Figure 19 illustrates a comparison between the confusion matrix heatmaps of the LDA and the proposed method. From the comparison, it is evident that the proposed method consistently outperforms the LDA in terms of classification accuracy across various urban functional zone categories. For single urban functional zones, the classification accuracies of the Village (V), Commercial (C), Tourist Attraction (TA), and Foreign Embassy and Consulate (FEC) regions are, respectively, improved by 4%, 1%, 17%, and 13% compared to LDA when the proposed method was applied.
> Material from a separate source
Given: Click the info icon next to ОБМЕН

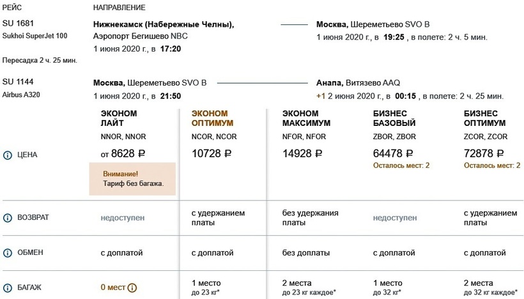Looking at the screenshot, I should 8,252.
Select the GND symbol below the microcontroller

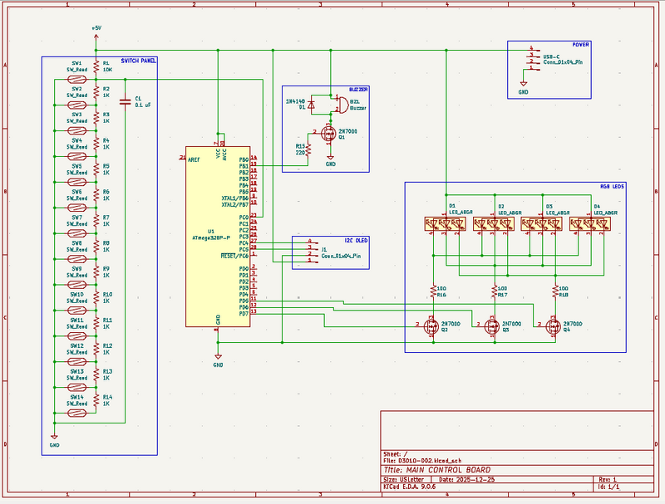click(218, 357)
Overall, the classification accuracy for single urban functional zones improved by approximately 8.8% using the proposed method. For mixed urban functional zones, the classification accuracies of the Village and Recreational (VR); Residential and Daily Life Service (RDLS); Residential and Commercial (RC); Residential and Recreational (RR); and Residential, Commercial, and Science and Education Cultural (RCSEC) regions are, respectively, improved by 10%, 7%, 1%, 11%, and 14% compared to LDA when the proposed method was applied. Overall, the classification accuracy for mixed urban functional zones improved by approximately 8.6% using the proposed method.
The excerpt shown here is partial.